[Extracted records]
....

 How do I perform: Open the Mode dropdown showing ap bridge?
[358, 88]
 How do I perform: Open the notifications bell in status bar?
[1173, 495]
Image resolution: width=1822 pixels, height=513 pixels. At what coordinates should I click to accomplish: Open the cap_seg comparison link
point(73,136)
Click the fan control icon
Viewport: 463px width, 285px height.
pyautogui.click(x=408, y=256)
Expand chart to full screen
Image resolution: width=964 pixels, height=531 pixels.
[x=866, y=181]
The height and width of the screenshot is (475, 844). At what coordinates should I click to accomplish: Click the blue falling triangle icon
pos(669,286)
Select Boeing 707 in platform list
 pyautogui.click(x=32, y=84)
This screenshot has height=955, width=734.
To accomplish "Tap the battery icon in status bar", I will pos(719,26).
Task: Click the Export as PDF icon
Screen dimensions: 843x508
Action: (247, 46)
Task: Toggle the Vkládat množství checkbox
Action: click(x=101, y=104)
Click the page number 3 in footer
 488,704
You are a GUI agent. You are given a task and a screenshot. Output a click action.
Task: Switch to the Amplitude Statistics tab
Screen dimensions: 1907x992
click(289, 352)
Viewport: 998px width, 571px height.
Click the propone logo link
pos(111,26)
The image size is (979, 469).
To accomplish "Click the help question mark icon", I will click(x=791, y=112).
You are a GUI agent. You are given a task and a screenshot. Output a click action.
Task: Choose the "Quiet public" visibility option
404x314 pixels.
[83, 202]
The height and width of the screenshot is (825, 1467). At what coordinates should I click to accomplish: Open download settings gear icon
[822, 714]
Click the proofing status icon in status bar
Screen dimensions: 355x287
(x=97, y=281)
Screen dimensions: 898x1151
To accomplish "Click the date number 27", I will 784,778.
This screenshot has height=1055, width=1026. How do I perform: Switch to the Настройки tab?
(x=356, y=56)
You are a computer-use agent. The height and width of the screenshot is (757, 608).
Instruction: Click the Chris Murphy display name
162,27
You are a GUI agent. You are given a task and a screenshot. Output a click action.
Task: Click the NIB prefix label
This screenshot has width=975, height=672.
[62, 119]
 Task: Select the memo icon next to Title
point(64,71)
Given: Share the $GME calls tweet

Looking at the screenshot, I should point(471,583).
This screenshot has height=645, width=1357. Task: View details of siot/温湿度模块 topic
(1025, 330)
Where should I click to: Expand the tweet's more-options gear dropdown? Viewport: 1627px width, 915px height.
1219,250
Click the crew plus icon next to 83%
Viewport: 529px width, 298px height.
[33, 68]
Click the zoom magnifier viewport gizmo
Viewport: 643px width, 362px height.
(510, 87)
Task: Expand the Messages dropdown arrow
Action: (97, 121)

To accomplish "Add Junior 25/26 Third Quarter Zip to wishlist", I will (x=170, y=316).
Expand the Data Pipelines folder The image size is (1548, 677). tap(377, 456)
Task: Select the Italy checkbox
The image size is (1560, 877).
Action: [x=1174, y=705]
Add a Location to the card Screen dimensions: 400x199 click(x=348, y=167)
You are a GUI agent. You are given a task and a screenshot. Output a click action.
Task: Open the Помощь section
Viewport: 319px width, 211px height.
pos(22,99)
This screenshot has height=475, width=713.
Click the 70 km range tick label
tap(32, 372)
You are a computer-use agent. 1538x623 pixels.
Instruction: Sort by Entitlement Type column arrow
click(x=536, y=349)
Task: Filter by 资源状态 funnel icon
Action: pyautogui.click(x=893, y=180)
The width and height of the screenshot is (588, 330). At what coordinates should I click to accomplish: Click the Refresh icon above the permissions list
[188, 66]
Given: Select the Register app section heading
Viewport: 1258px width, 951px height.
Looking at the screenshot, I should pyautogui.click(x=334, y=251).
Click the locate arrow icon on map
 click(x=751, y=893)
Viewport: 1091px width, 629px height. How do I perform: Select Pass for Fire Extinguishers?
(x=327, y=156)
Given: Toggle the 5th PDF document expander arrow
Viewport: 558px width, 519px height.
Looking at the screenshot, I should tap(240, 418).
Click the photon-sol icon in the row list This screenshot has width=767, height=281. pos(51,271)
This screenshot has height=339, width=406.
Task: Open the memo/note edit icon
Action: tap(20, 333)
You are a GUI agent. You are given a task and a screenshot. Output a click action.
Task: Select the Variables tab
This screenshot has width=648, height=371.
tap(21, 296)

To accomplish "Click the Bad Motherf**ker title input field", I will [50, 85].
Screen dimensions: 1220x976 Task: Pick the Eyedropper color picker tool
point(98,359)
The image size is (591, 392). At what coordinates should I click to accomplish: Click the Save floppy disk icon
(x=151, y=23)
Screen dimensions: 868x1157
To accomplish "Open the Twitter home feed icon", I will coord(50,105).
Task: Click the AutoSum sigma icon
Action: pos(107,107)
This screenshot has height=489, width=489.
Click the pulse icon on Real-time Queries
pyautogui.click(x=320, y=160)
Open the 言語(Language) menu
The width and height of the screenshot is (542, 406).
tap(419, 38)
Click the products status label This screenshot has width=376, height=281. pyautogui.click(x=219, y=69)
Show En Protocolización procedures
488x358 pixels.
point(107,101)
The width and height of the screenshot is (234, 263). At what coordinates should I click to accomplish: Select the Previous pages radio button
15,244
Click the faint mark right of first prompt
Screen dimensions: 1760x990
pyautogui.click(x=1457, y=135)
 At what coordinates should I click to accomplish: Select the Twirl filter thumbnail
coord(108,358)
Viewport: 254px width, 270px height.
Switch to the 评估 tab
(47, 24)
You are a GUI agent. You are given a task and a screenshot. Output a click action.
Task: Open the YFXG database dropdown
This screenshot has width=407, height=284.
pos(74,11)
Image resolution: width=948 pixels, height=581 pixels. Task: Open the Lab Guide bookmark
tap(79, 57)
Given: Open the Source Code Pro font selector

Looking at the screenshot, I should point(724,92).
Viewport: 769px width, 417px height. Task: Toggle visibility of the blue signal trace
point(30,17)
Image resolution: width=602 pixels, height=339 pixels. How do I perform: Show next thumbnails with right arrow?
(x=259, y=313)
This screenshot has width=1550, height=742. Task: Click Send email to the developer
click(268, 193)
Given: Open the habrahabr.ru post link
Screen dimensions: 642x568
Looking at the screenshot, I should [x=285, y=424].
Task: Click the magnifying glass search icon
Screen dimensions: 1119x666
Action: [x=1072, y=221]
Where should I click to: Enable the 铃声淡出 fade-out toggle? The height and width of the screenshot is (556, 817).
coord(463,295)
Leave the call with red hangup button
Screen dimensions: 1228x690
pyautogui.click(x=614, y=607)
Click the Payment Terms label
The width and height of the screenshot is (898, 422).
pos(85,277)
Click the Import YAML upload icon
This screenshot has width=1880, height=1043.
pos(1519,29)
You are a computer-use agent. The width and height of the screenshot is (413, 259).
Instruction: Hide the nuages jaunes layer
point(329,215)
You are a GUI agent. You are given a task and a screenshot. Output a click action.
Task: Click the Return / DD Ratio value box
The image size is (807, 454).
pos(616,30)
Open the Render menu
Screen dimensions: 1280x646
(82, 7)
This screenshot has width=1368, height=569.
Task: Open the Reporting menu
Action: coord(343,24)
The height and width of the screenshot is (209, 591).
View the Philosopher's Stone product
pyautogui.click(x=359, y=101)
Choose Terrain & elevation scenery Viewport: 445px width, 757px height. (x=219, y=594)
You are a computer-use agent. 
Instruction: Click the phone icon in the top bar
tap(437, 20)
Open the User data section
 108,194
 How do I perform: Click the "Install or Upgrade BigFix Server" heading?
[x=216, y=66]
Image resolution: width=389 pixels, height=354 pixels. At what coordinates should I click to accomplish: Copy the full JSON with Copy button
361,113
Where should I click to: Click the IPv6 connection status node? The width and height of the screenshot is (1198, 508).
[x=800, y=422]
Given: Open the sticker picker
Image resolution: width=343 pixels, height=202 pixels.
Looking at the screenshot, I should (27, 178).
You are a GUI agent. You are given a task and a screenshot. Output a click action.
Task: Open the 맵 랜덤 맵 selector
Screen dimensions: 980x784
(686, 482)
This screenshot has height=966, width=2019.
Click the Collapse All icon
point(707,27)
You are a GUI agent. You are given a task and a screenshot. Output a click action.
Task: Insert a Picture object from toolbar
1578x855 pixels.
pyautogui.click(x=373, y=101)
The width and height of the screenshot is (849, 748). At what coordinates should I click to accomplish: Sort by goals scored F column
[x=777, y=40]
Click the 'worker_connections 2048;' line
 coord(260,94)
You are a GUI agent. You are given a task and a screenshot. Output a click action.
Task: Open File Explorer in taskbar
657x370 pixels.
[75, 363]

....

What is expected
Give the lines of the rows as a JSON list of strings, one string per line and blank lines omitted, beginning at the line that contains "Choose Terrain &" and stopping after the line that contains "Looking at the screenshot, I should (27, 178).".

Right answer
[
  "Choose Terrain & elevation scenery Viewport: 445px width, 757px height. (x=219, y=594)",
  "You are a computer-use agent. ",
  "Instruction: Click the phone icon in the top bar",
  "tap(437, 20)",
  "Open the User data section",
  " 108,194",
  " How do I perform: Click the \"Install or Upgrade BigFix Server\" heading?",
  "[x=216, y=66]",
  "Image resolution: width=389 pixels, height=354 pixels. At what coordinates should I click to accomplish: Copy the full JSON with Copy button",
  "361,113",
  "Where should I click to: Click the IPv6 connection status node? The width and height of the screenshot is (1198, 508).",
  "[x=800, y=422]",
  "Given: Open the sticker picker",
  "Image resolution: width=343 pixels, height=202 pixels.",
  "Looking at the screenshot, I should (27, 178)."
]